Segment Start: Provided data

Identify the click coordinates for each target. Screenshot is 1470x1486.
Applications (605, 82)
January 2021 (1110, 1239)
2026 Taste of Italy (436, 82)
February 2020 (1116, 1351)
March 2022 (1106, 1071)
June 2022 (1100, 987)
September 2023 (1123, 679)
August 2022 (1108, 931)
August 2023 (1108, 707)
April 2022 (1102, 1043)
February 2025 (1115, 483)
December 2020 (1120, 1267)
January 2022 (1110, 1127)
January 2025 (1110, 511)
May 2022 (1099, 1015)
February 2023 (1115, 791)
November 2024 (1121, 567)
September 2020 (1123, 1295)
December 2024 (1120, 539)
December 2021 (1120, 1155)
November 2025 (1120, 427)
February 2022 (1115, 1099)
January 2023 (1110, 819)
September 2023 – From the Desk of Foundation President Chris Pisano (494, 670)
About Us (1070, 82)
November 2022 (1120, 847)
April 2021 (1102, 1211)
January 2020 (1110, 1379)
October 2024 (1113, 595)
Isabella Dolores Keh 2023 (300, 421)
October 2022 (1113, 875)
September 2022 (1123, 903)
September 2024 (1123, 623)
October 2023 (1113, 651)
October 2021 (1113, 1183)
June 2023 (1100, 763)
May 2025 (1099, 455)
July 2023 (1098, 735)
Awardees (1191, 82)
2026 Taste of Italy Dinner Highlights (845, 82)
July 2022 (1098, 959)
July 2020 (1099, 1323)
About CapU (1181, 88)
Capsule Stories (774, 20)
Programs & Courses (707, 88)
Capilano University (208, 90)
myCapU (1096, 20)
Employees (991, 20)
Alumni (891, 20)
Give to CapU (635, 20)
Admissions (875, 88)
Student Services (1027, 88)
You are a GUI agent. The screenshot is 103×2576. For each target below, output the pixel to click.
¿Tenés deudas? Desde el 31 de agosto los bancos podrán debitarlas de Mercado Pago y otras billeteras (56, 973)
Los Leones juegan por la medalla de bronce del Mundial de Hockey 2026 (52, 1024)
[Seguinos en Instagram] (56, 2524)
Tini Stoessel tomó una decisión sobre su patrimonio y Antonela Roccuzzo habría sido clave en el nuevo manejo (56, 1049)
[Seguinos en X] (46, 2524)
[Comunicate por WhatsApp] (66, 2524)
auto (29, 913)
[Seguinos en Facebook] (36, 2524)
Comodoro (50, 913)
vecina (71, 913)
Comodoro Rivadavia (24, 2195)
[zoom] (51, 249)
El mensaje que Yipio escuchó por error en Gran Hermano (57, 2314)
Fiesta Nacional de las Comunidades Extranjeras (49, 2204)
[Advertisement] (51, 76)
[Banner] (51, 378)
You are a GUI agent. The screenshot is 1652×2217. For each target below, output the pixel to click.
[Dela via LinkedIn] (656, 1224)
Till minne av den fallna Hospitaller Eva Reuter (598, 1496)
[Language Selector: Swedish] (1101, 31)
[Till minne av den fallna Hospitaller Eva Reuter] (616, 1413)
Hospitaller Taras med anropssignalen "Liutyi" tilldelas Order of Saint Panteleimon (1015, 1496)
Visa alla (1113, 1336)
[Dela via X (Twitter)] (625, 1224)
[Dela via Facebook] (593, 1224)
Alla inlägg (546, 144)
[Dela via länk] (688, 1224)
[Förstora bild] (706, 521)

Segment End: Provided data

Aim of the exercise: Return an exact copy of the listing.

Task result:
Identify the click coordinates for each target. Screenshot is 1470x1486.
Applications (605, 82)
January 2021 (1110, 1239)
2026 Taste of Italy (436, 82)
February 2020 (1116, 1351)
March 2022 (1106, 1071)
June 2022 (1100, 987)
September 2023 (1123, 679)
August 2022 (1108, 931)
August 2023 (1108, 707)
April 2022 (1102, 1043)
February 2025 (1115, 483)
December 2020 (1120, 1267)
January 2022 (1110, 1127)
January 2025 (1110, 511)
May 2022 (1099, 1015)
February 2023 (1115, 791)
November 2024 (1121, 567)
September 2020 (1123, 1295)
December 2024 (1120, 539)
December 2021 (1120, 1155)
November 2025 (1120, 427)
February 2022 (1115, 1099)
January 2023 (1110, 819)
September 2023 – From the Desk of Foundation President Chris Pisano (494, 670)
About Us (1070, 82)
November 2022 (1120, 847)
April 2021 (1102, 1211)
January 2020 (1110, 1379)
October 2024 (1113, 595)
Isabella Dolores Keh 2023 (300, 421)
October 2022 (1113, 875)
September 2022 (1123, 903)
September 2024 (1123, 623)
October 2023 (1113, 651)
October 2021 (1113, 1183)
June 2023 (1100, 763)
May 2025 (1099, 455)
July 2023 (1098, 735)
Awardees (1191, 82)
2026 Taste of Italy Dinner Highlights (845, 82)
July 2022 (1098, 959)
July 2020 (1099, 1323)
About CapU (1181, 88)
Capsule Stories (774, 20)
Programs & Courses (707, 88)
Capilano University (208, 90)
myCapU (1096, 20)
Employees (991, 20)
Alumni (891, 20)
Give to CapU (635, 20)
Admissions (875, 88)
Student Services (1027, 88)
You are a GUI agent. The screenshot is 103×2576. For each target below, output the pixel to click.
¿Tenés deudas? Desde el 31 de agosto los bancos podrán debitarlas de Mercado Pago y otras billeteras (56, 973)
Los Leones juegan por la medalla de bronce del Mundial de Hockey 2026 (52, 1024)
[Seguinos en Instagram] (56, 2524)
Tini Stoessel tomó una decisión sobre su patrimonio y Antonela Roccuzzo habría sido clave en el nuevo manejo (56, 1049)
[Seguinos en X] (46, 2524)
[Comunicate por WhatsApp] (66, 2524)
auto (29, 913)
[Seguinos en Facebook] (36, 2524)
Comodoro (50, 913)
vecina (71, 913)
Comodoro Rivadavia (24, 2195)
[zoom] (51, 249)
El mensaje que Yipio escuchó por error en Gran Hermano (57, 2314)
Fiesta Nacional de las Comunidades Extranjeras (49, 2204)
[Advertisement] (51, 76)
[Banner] (51, 378)
You are a GUI agent. The screenshot is 1652×2217. For each target below, output the pixel to click.
[Dela via LinkedIn] (656, 1224)
Till minne av den fallna Hospitaller Eva Reuter (598, 1496)
[Language Selector: Swedish] (1101, 31)
[Till minne av den fallna Hospitaller Eva Reuter] (616, 1413)
Hospitaller Taras med anropssignalen "Liutyi" tilldelas Order of Saint Panteleimon (1015, 1496)
Visa alla (1113, 1336)
[Dela via X (Twitter)] (625, 1224)
[Dela via Facebook] (593, 1224)
Alla inlägg (546, 144)
[Dela via länk] (688, 1224)
[Förstora bild] (706, 521)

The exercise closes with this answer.